My case is an ARM946 with ITCM and DTCM (intenral RAMs) connected to an external flash. While erasing a sector in flash, code cannot be fetched from there. So during erase I stop the scheduler to avoid tasks to run. During erase phase, only ISR can be served. So I set up the map file to relocate ISR code in xTCM. All my peripherals drivers are already written to avoid reference to any RVCT/GCC C runtime library. As xTCM is limited, I want to avoid to move pieces of C runtime library there. And as I have part of FreeRTOS moved to TCM (mainly to improve performance), I’d like it to avoid bringing C runtime library pieces.

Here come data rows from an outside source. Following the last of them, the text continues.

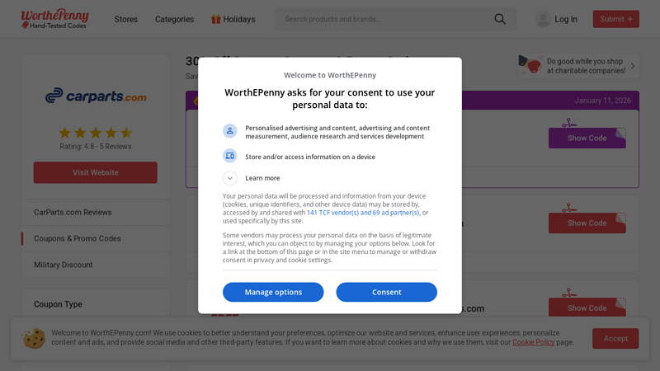
Task: Open the 141 TCF vendors link
Action: [362, 213]
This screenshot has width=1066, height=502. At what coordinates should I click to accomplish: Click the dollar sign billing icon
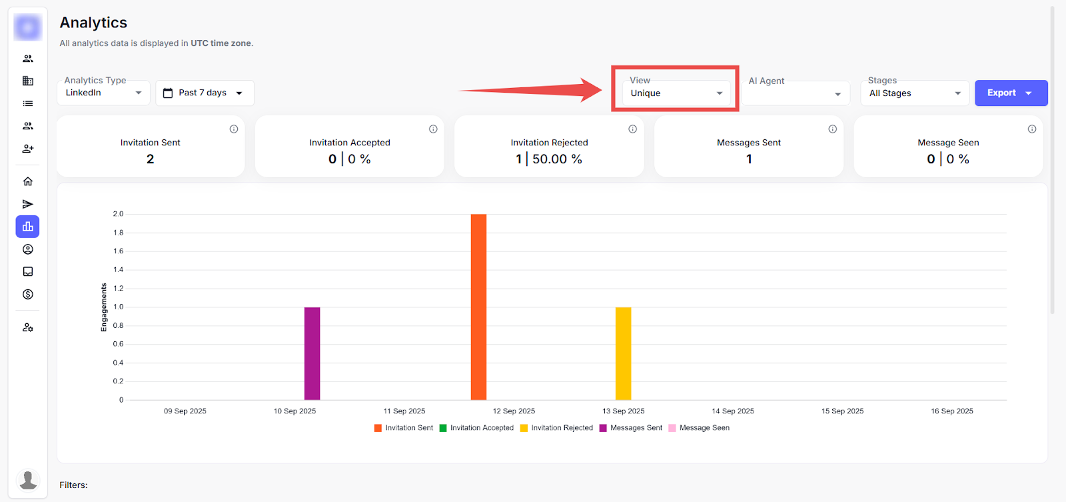pos(28,295)
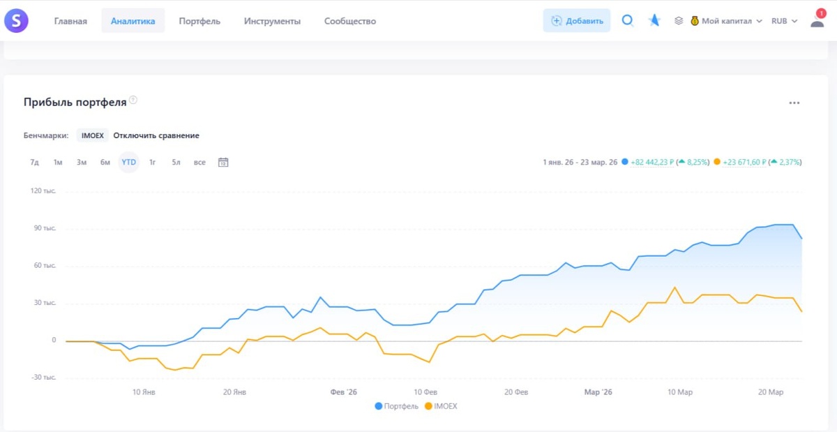837x432 pixels.
Task: Select the YTD period option
Action: coord(129,163)
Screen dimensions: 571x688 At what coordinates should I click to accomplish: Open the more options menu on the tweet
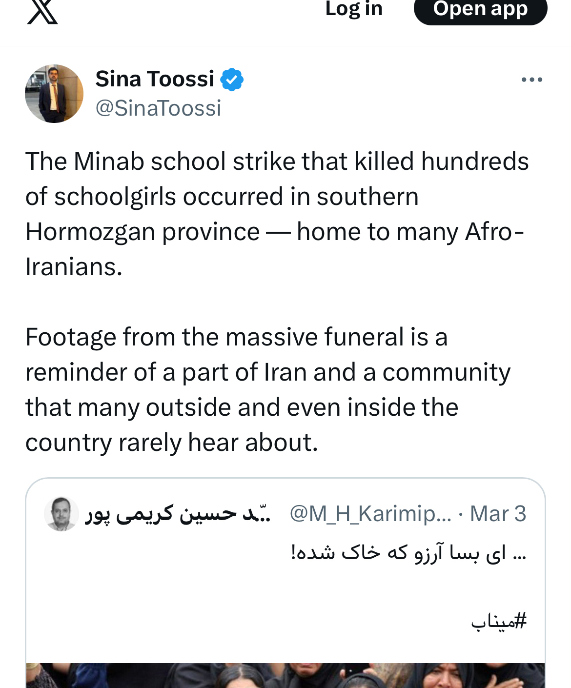[x=531, y=80]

richard-damon · April 15, 2016, 2:43am

richard_damon wrote on Friday, April 15, 2016:

When I have had to do updates like that, I generally have a small seperate program that was loaded into ram as a ‘bootloader’ that would be incharge of updating the flash memory. This simple program is compiled to be run from the desired memory, and sometimes doesn’t use FreeRTOS as it is simple and focused enough (depends on the I/O requirements for geting the data).

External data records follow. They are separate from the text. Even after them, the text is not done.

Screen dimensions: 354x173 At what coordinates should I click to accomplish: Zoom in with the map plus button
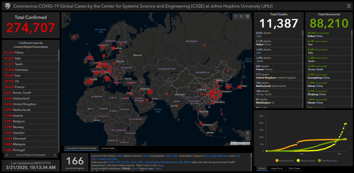[x=247, y=133]
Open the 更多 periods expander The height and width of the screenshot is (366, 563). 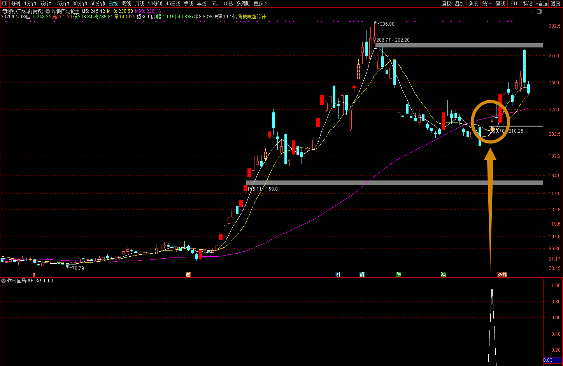pyautogui.click(x=260, y=4)
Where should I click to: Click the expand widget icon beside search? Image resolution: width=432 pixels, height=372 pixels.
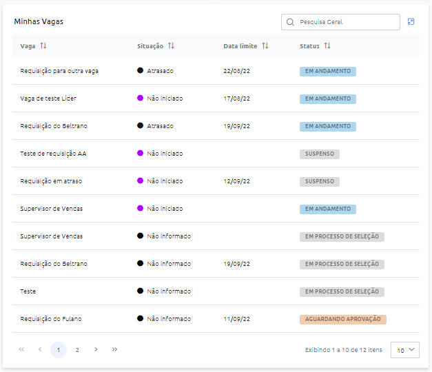click(x=411, y=22)
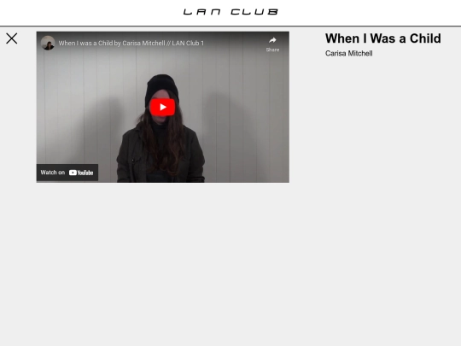The image size is (461, 346).
Task: Play the video with the red YouTube button
Action: [x=162, y=107]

system · April 15, 2016, 6:55am

davidbrown wrote on Friday, April 15, 2016:

Usually when doing something like that, I use an absolute minimal function in ram. For chips that have only one flash plane, you can’t really do much during write or erase. So your code in your normal program looks something like:

void writeFlash(void) {
    for (int page = first; page < last; page++) {
        disable_interrupts_and_pause_secheduler();
        ram_writeFlash(page, pageSize, data_pointer);
        enable_interrupts_and_pause_secheduler();
        data_pointer += pageSize;
    }
}

void ram_writeFlash(int page, int size, int * p) __attribute__((section("ram_code"))) {
   // Actual write process, using busy waiting
}

You don’t need much inside the functions that run from ram - it should not call any other functions. You have complete control here - if your compiler generates function calls for switch statements, don’t use switch statements. You certainly don’t use any RTOS features. (If you need other tasks to keep running during the flash programming, you have the wrong choice of microcontroller or hardware design.)

system · April 15, 2016, 7:57am

fubo wrote on Friday, April 15, 2016:

@Richard: my case is that I have to write at erase at runtime in a sort of flash file system.

@David: the problem is not the write, that is quite atomic, but the erase. I am using erase suspend feature of flash, but I cannot do us intervals of erase, otherwise a complete operation would take a long time. Instead, I am doing it in some ms chunks, but during this interval I must keep at least interrupts enabled. During erase, OS should be able to run, also if scheduler is stopped. This is why I need to move partially OS in TCM.